Extended Data Fig. 7: Changes in production and growth rate are still consistent with the mathematical model.
From: Temperature-dependent growth contributes to long-term cold sensing
a, Growth rate at different temperatures estimated from the weight of 50 seedlings at different times following growth in warm (20 °C) and cold (5 °C) conditions. Seedlings were transferred to the cold (blue data points) after 7 days in the warm (data shown as empty circles) or 12 days (filled diamonds). Error bars are s.e.m. of six (8 days, 12 days warm) and three (all other time points) biological replicates. Linear regression was used, with the fitted lines shown together with the slopes corresponding to the growth rates in the different conditions. The difference in growth between warm and cold conditions was approximately sevenfold. The older seedlings grew faster in the cold.
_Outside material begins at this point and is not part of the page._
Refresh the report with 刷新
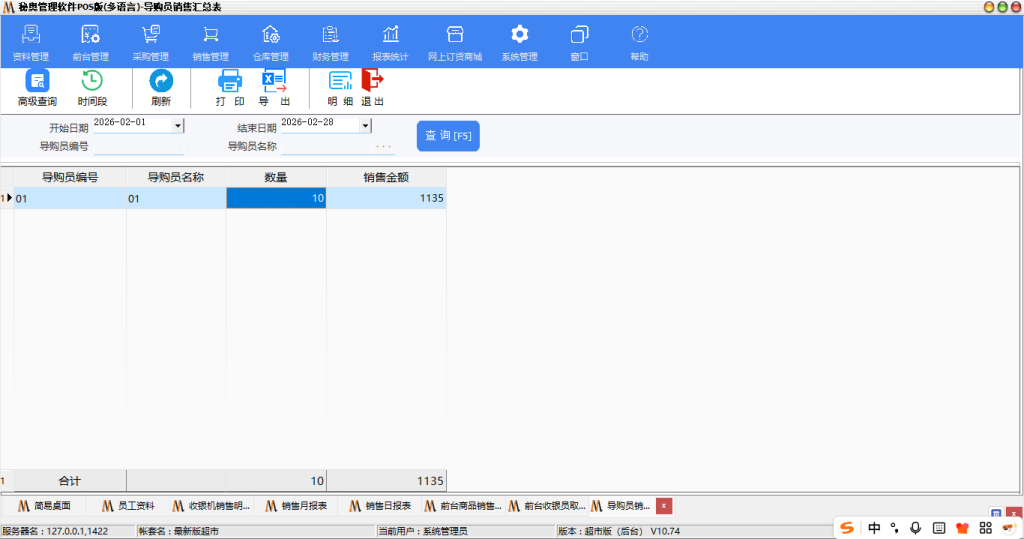The height and width of the screenshot is (539, 1024). coord(161,88)
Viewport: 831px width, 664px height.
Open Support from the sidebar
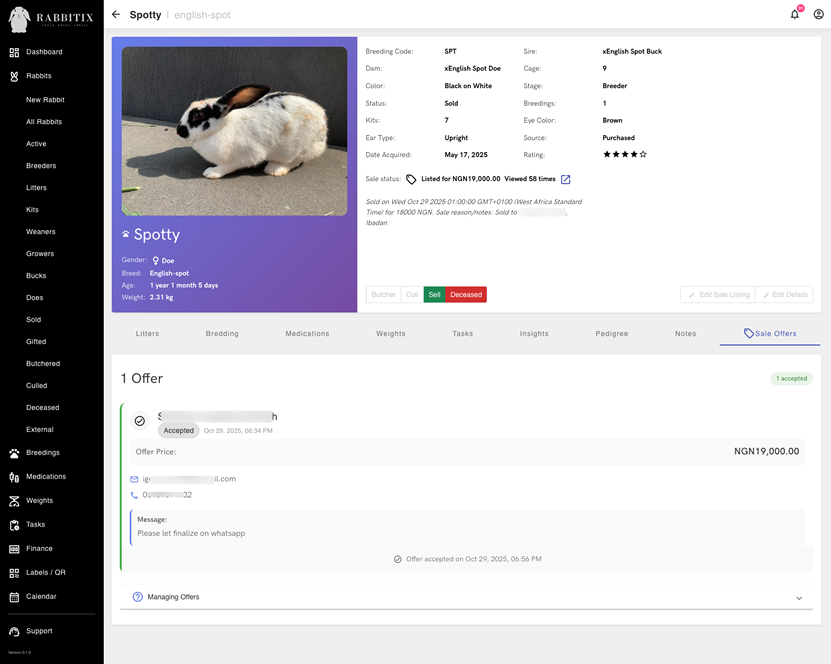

Therefore, we used the average slope between the growth rates of 7-day-old and 12-day-old plants in the cold as the cold growth rate. b, Assay of the absolute amount of NTL8 by western blot with the same number of seedlings grown for 8 days in warm (20 °C) conditions and then moved to the cold (5 °C) or kept in the warm (20 °C), showing that the amount of NTL8 per plant increases in the warm and in the cold. Error bars are s.e.m. of 13 biological replicates. For gel source data, see Supplementary Fig. 1. We performed a one-way ANOVA test: P = 8.54 × 10−10, F = 39.42, R2 = 0.6865, with the Tukey HSD post-hoc test for multiple comparisons, which showed that all three pairs (NV-Cold: P = 1.44 × 10−9, NV-Warm: P = 0.0038, Cold-Warm: P = 1.55 × 10−5) are significantly different. c, Model from Fig. 3c (no degradation) reproduced for comparison (α = 1/4, tdiv (cold) = 7 days). d, Same model with a fourfold longer division time (α = 1/4, tdiv (cold) = 28 days), showing accumulation that saturates more slowly. e, Model with decreased production (α = 1/8, tdiv (cold) = 7 days). The timescale of the accumulation does not change, but the saturated levels are decreased, thus increasing the requirement for reduced dilution to explain the experimentally observed accumulation. f, Model with decreased production and a fourfold longer division time (α = 1/8, tdiv (cold) = 28 days), showing that further reduced dilution can recover some of the effect due to decreased production. g, Table of parameters of the model from Fig. 3a–c.